This is part four in a series on low-code machine learning with Azure ML.
The Machine Learning Process
Machine learning is a lot like an action film from the 1980s: we see early on that there’s a problem, we train in a cool montage with upbeat rock music, and then we come back to the problem and defeat it with car chases and bazookas and quippy one-liners. Well, maybe that simile got away from me a little bit, but I think I’ll stick with it.
What we’ll do in this post is cover the process of training a simple model using the Azure ML designer. I won’t deviate too far from the “classic” Azure ML script, which involves using the Designer to train a model and then deploy an endpoint for consumption. And away we go!
Build a Training Pipeline
All of this happens in the Designer view. Navigate to the Designer page, which you can find in the Author menu. Then, select the giant plus sign to create a new model.
For training, we need to select a compute instance, a compute cluster, or attached compute.

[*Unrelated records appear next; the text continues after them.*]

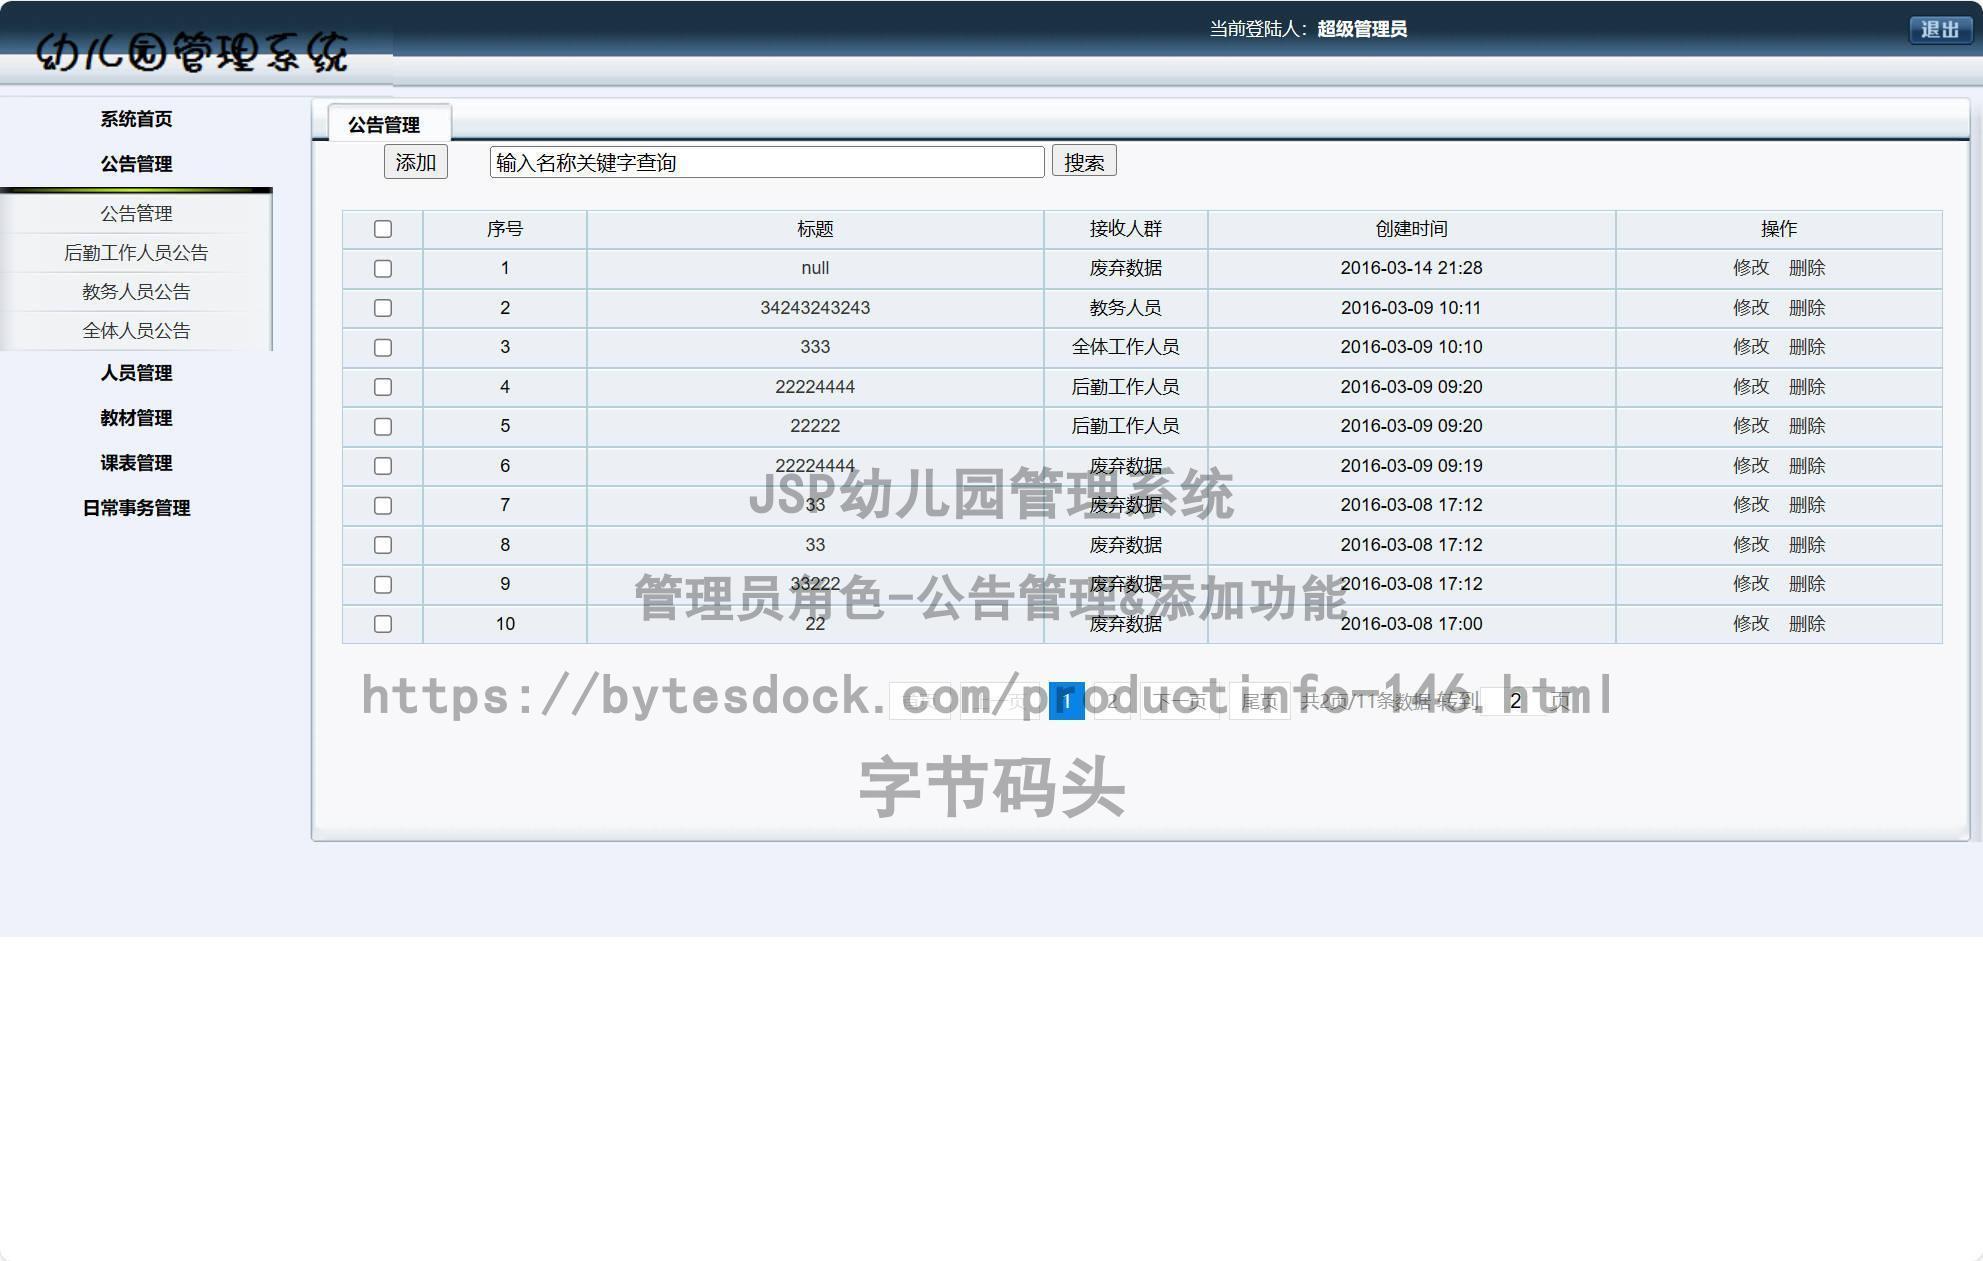Open 全体人员公告 submenu item
The image size is (1983, 1261).
136,331
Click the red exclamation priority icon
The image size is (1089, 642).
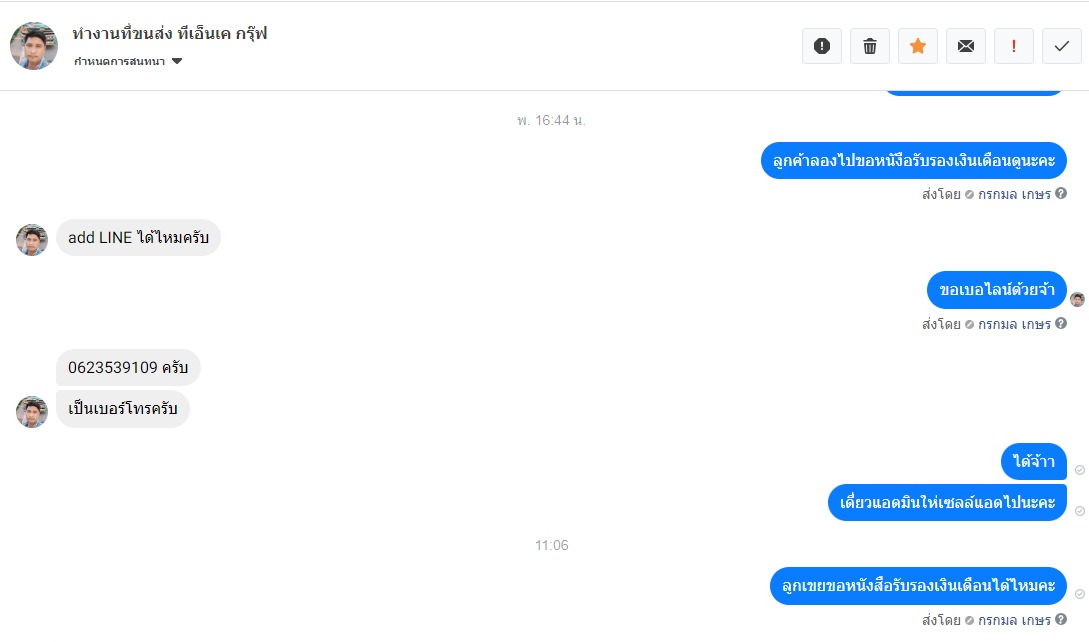1013,46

I’m going to choose my compute instance rather than a compute cluster. In order to do this, my compute instance must be on, so if you’re following along and yours isn’t, turn it on in the Compute menu before moving forward. We’ll write our outputs to the default of
workplaceblobstore and give the training process a jaunty name.
From there, we’re going to create a training pipeline. The standard training pipeline looks a bit like this:
You may see a few minor alterations, but most Azure ML pipelines will start with a frame that looks like this. Now let’s take each piece of it in order.
The first component is our dataset. You’ll every dataset you’ve created in the Datasets menu. As a quick tip, use the search bar above the Datasets menu to search for items, especially as the number of datasets gets large. This search also works for different ML algorithms and the like.
Clean Missing Data
The next step in the process is to add a Clean Missing Data transformation, which you can find in the Data Transformation menu.
You’ll select the “Edit column” to choose the columns you need. You can set the minimum and maximum missing value ratios. I’d leave minimum at 0.0, though if you want to cap the maximum percentage of missing values that you clean up, you can set the maximum value under 1. Just like with AutoML, we’ll replace missing values with the mean.
Note that Clean Missing Data takes one input called Dataset of type DataFrameDirectory and has two outputs: a DataFrameDirectory called Cleaned dataset, and a TransformationDirectory called Cleaning transformation. I don’t think I’ve used a TransformationDirectory before and looking it up by that name doesn’t really give you very much info.
The next step will be a Normalize Data component, also in the Data Transformation menu. What we typically mean by normalization in this context is to have each input feature range between 0 and 1. That way, numerically large features will not swamp numerically small features, as with many algorithms, a feature which ranges from 100,000 to 25,000,000 may have a lot more weight than a feature which ranges from 0 to 3, even if the 0-3 feature is actually more important.
We’ll transform each of the input columns along these lines.
Now we’re going to split our data. When we ran through the AutoML problem, it automatically used cross-validation because it was going to try a variety of hyperparameters. We’re going to stick to a simpler Train-Test split, meaning that, in our case, 70% of data will go to training and 30% to test. You can find the Split Data component in the Data Transformation menu.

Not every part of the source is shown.